YOUR ASSIGNMENT: Quote the lines of the data below verbatim, beginning at the line that contains "This screenshot has" and ending at the last line, both included, and excluding pictures.
++++++++
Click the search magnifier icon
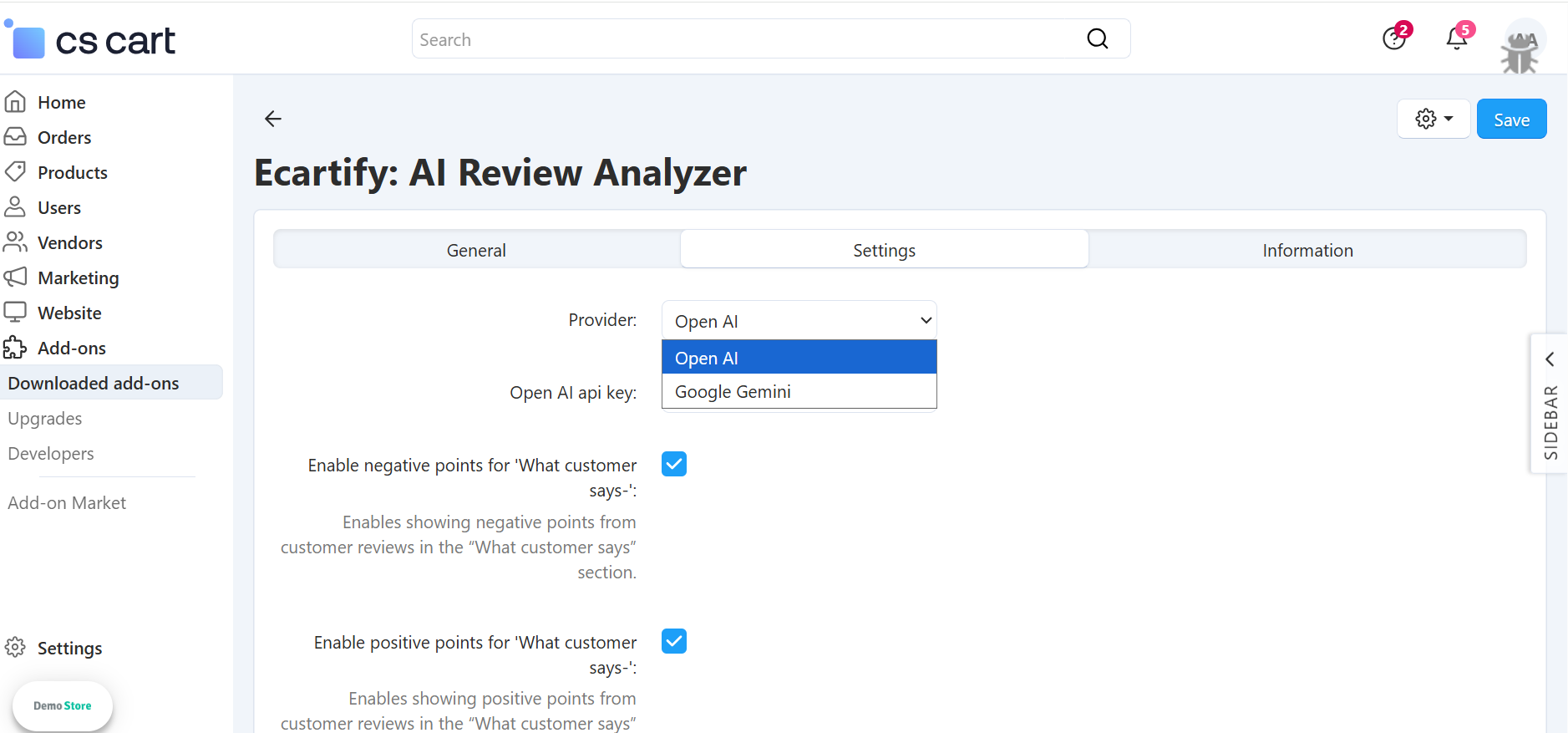1568x733 pixels. tap(1097, 39)
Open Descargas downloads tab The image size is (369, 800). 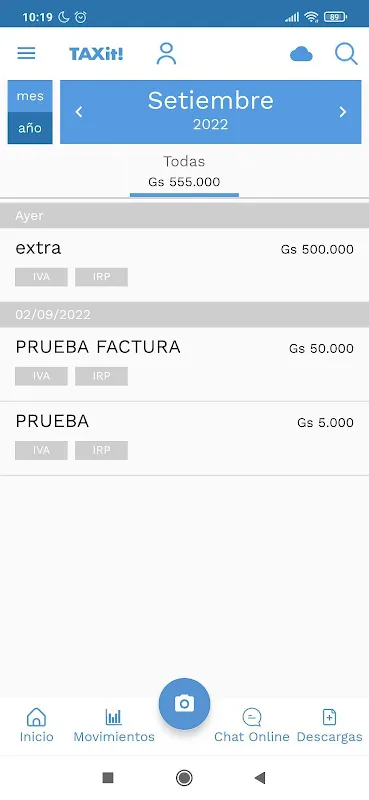tap(330, 725)
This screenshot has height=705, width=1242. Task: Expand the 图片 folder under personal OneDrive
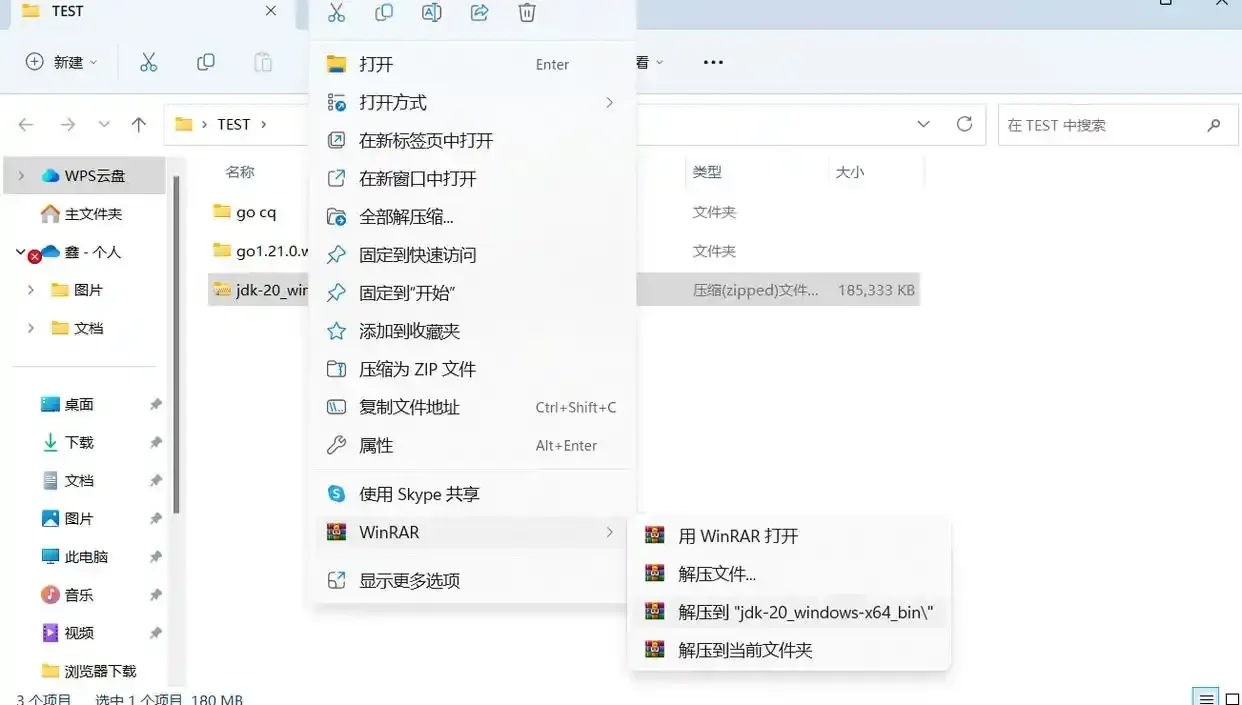31,290
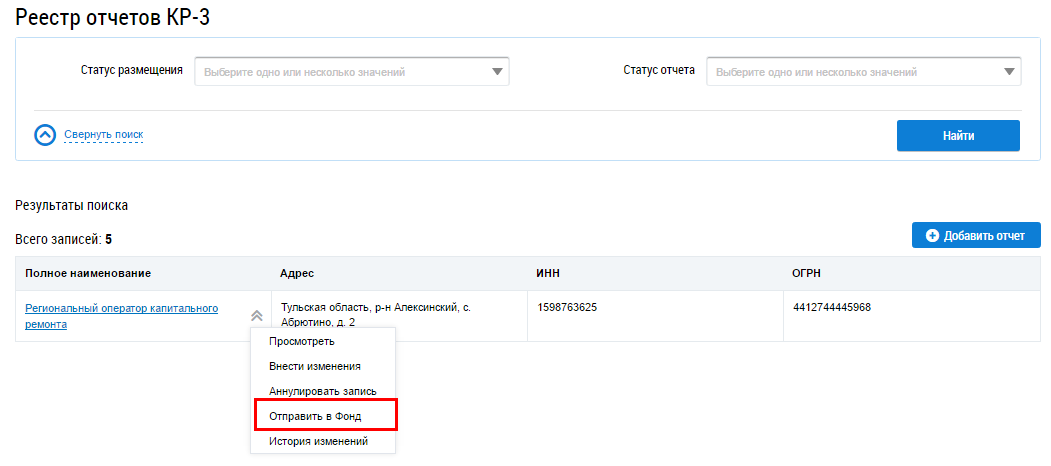Open История изменений from the menu

(319, 441)
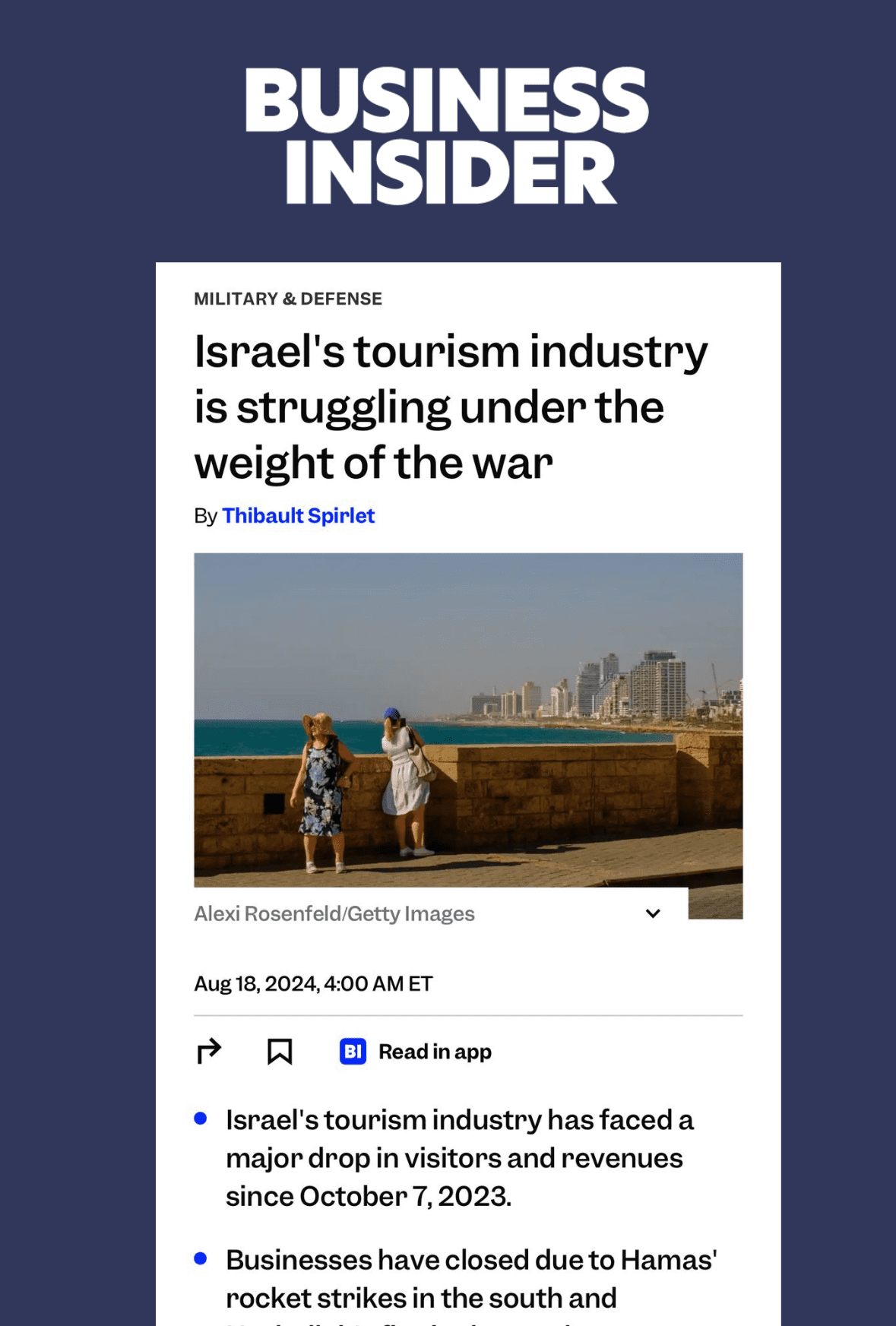Image resolution: width=896 pixels, height=1326 pixels.
Task: Open Thibault Spirlet's author page
Action: (299, 516)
++++++++
TASK RESPONSE:
This screenshot has height=705, width=1242. Task: Expand the 图片 folder under personal OneDrive
31,290
Open История изменений from the menu

(319, 441)
Image resolution: width=896 pixels, height=1326 pixels.
Task: Open Thibault Spirlet's author page
Action: (299, 516)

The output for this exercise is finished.